Hi! I’m looking for a model which can accomplish the following:
1- Analyze or parse a PDF file which contains a single layer bitmap image (scanned) of a highly illustrated magazine or book. The text is generally written in two columns (but not always). There are often sidebars with information such as a description of a picture, or a table. Often text is written with a colorful background behind the text. Often there is artwork or illustration and text is written around the illustration.
2-The image being processed does not have to be in PDF format. I can easily convert the PDF pages into individual jpg (or other image file extension types) images for processing.

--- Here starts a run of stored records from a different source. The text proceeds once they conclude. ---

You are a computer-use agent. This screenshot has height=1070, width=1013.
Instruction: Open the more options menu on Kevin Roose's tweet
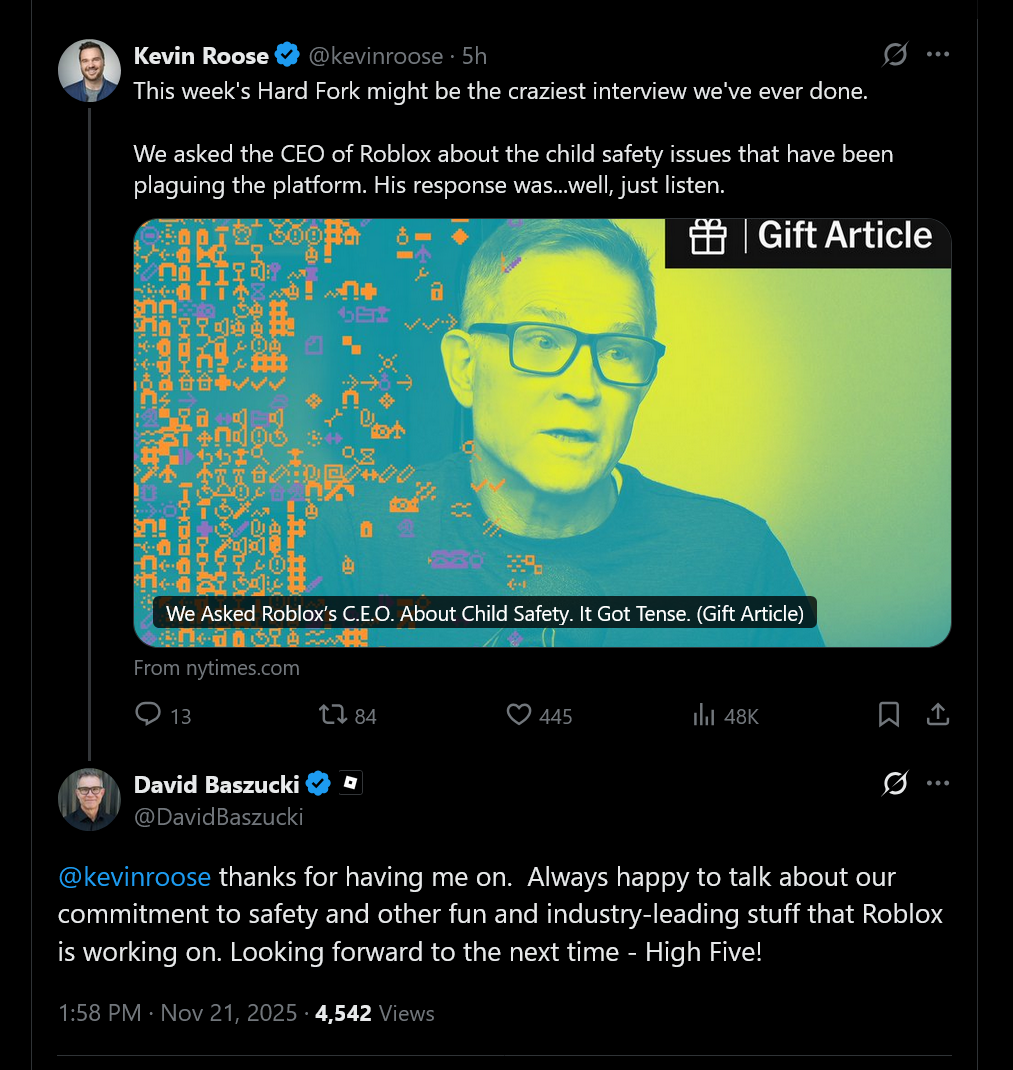pos(938,56)
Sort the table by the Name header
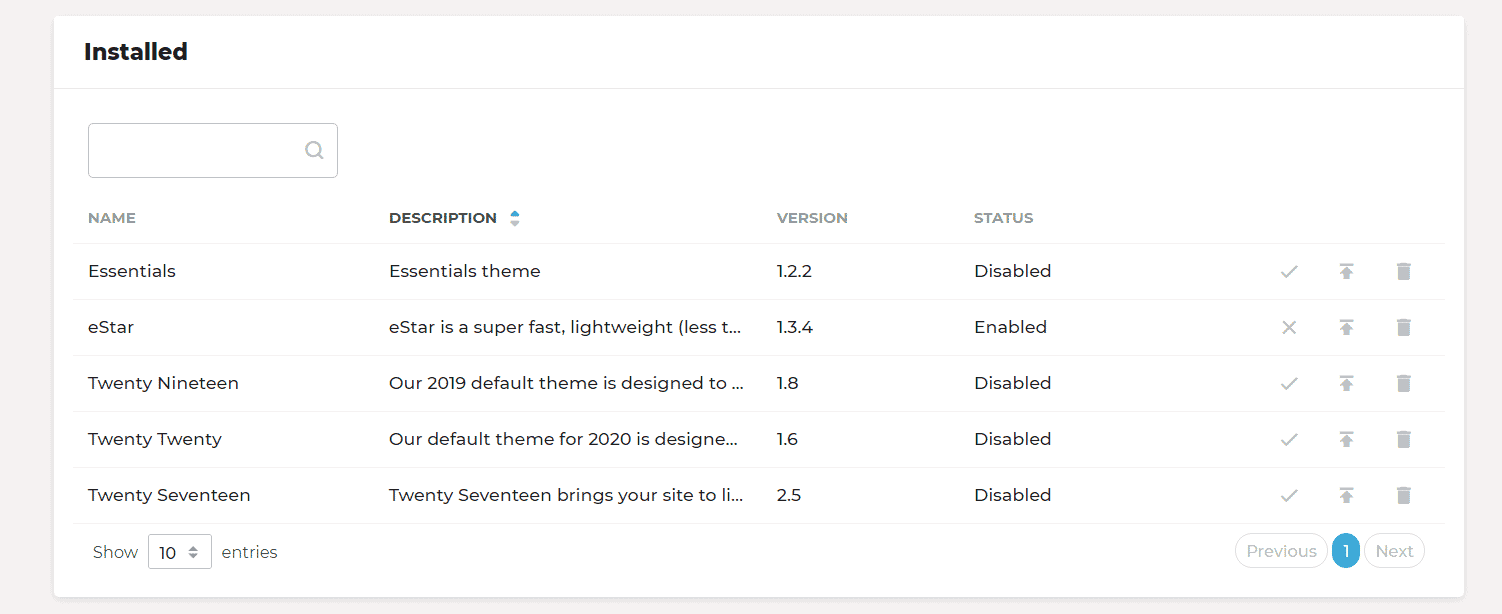Screen dimensions: 1502x614 [x=112, y=218]

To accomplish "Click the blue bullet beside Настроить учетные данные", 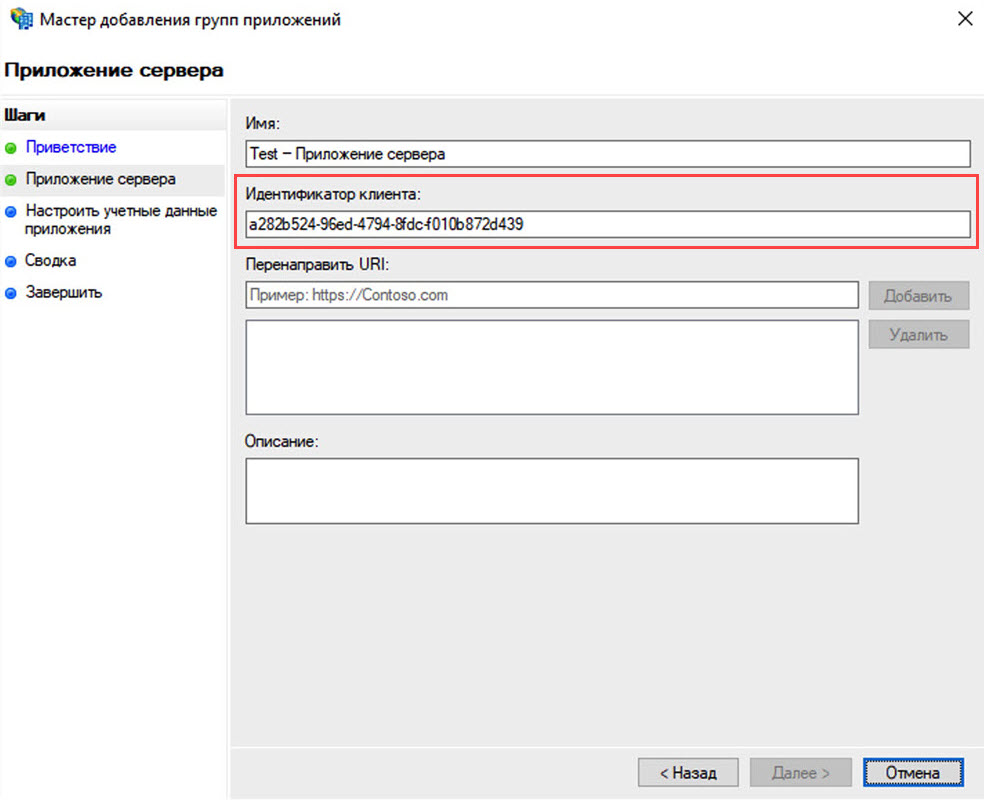I will coord(11,212).
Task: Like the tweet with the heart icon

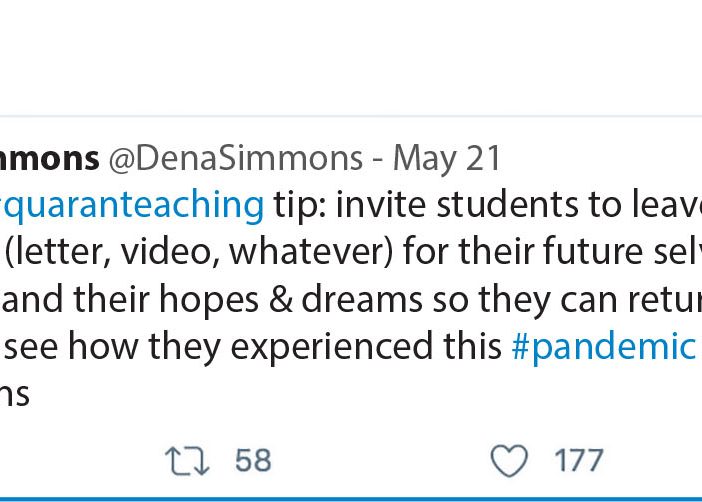Action: coord(509,461)
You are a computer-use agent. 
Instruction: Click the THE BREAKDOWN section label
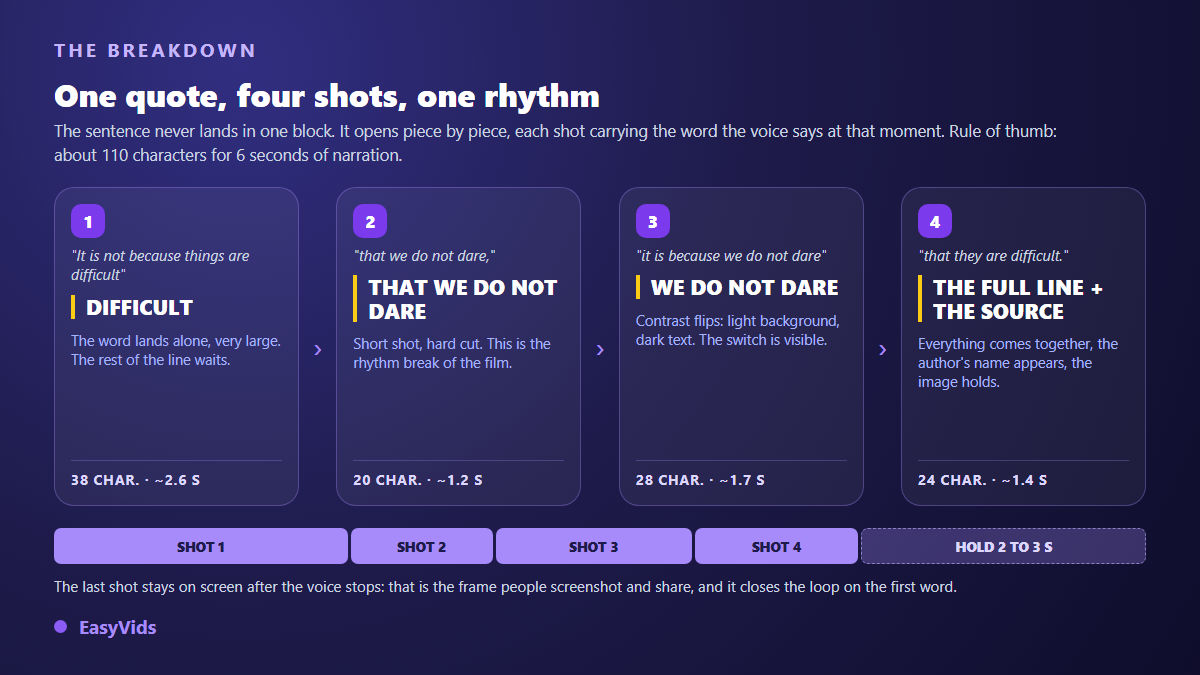[155, 50]
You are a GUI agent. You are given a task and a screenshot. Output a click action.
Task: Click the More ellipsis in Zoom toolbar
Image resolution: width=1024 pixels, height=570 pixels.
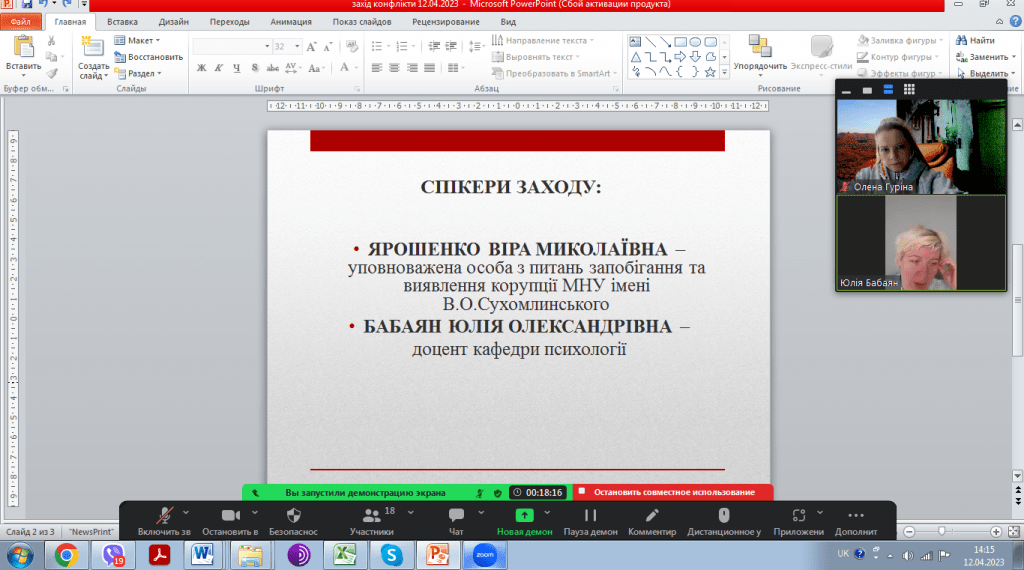(x=855, y=515)
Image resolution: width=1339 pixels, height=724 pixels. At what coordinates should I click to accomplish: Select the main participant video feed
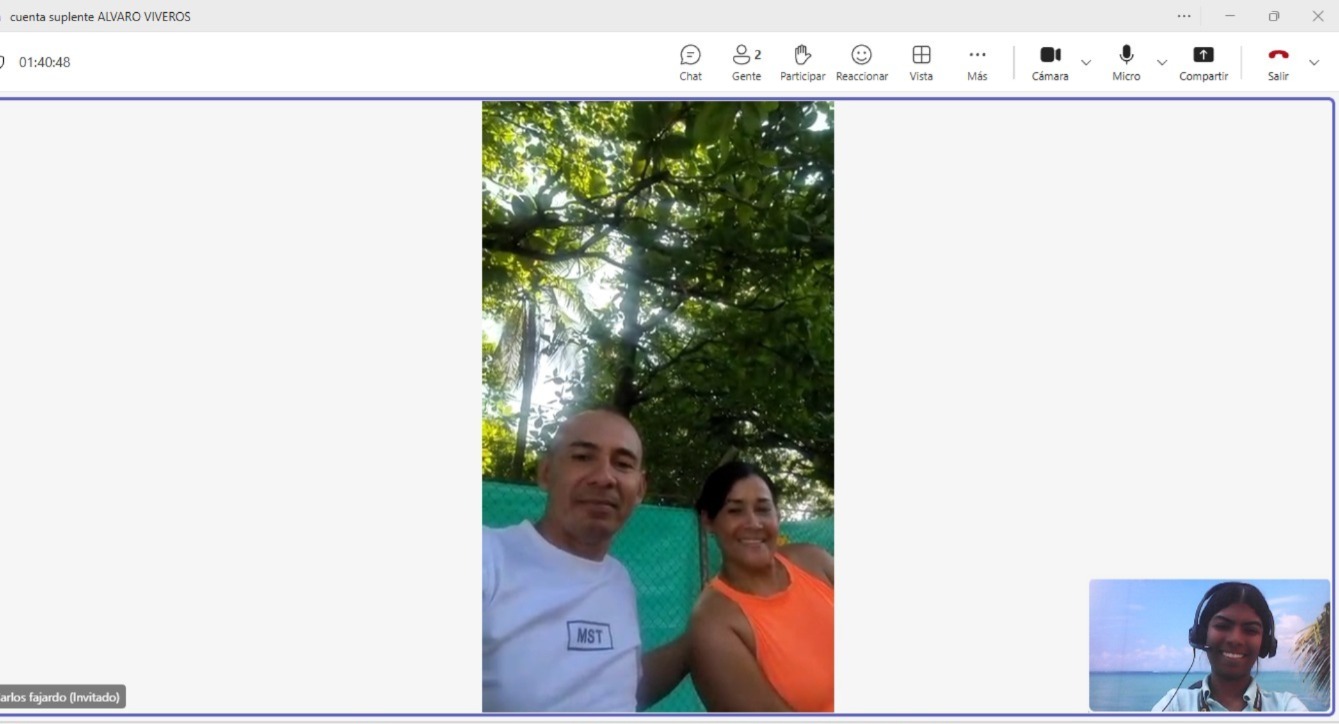tap(657, 406)
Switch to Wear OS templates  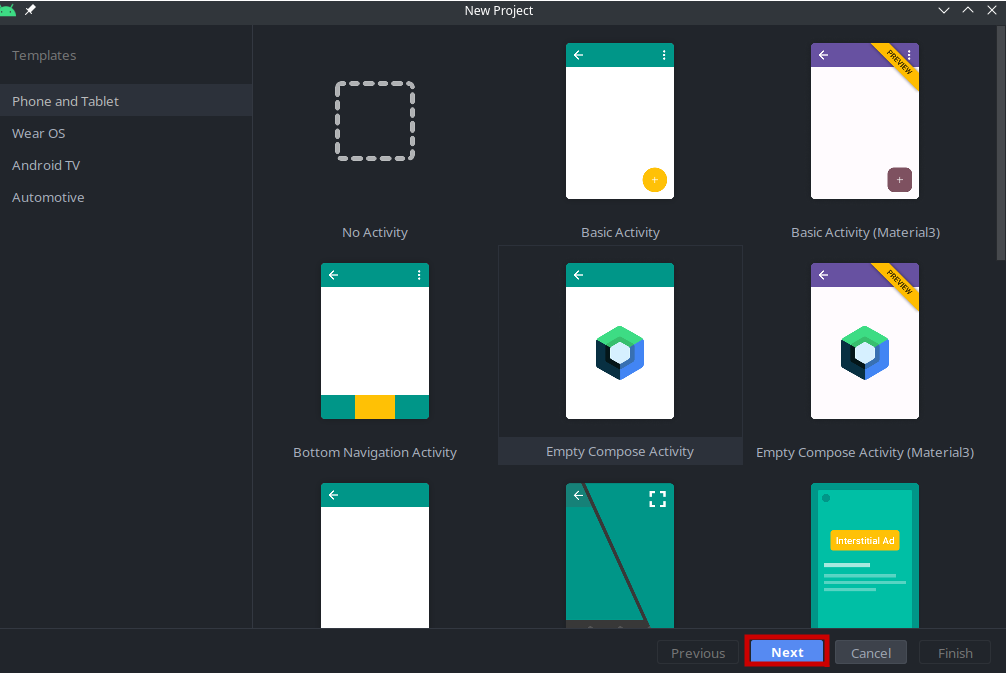tap(39, 133)
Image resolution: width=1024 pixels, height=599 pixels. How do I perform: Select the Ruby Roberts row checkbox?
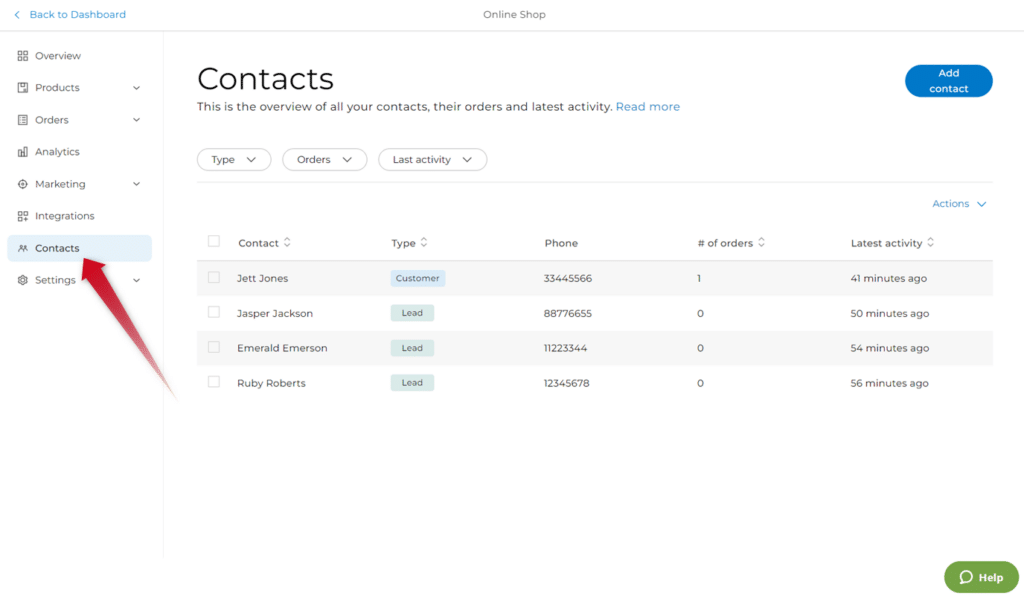[214, 382]
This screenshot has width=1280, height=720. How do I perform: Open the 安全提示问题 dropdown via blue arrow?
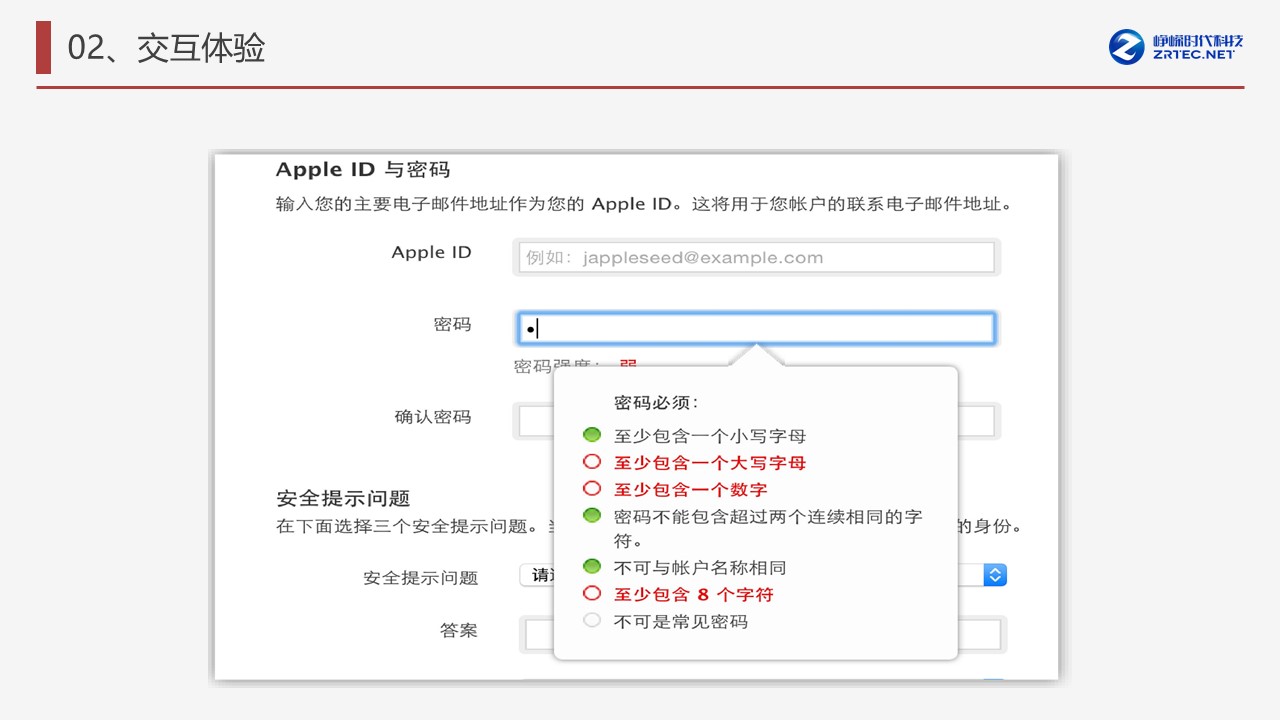pos(994,575)
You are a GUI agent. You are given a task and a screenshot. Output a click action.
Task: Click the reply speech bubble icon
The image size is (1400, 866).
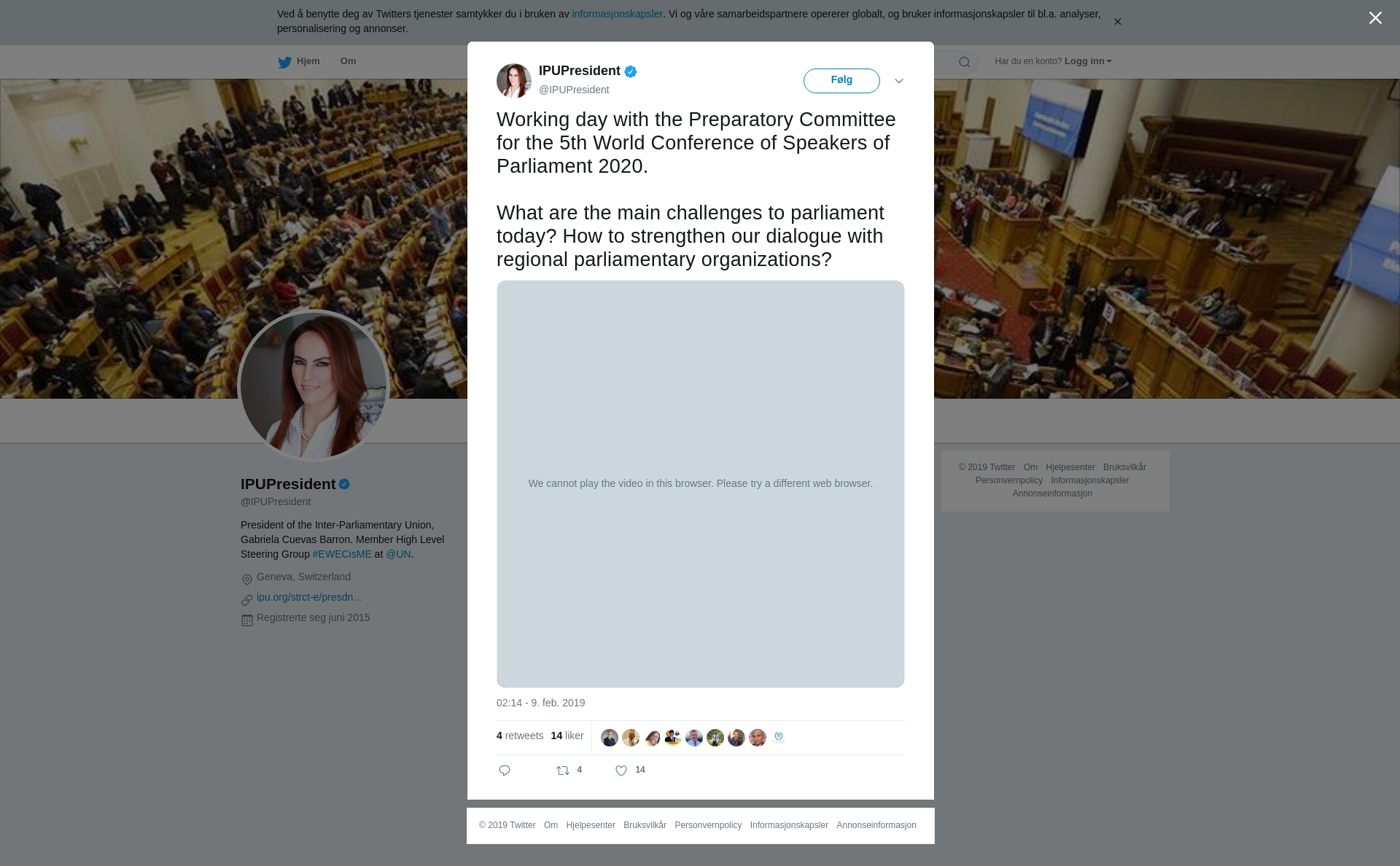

3- The overall body of the text is generally written in chapters which are segmented by chapter title headers. Often the body of the text will contain subparagraphs which are numbered or denoted by a LETTER-number (ie. A-1). I would like the process to be able to to identify these paragraphs, and/or chapters, and upon output, be able to denote or segment them. The purpose is to be able to take the final OCR’d text and convert it to xml. Having the paragraphs and chapters separated will allow the easy transfer to xml by chapter or paragraph, rather than having to go through an giant block of text and manually separate the chapters.
4- Last, OCR as accurately as possible for minimal manual editing. I have the ability to preprocess images from PDF to JPG, binarize, grayscale, etc.
Thank you for any help in pointing me in the right direction! This would be HUGE if I can find a solution!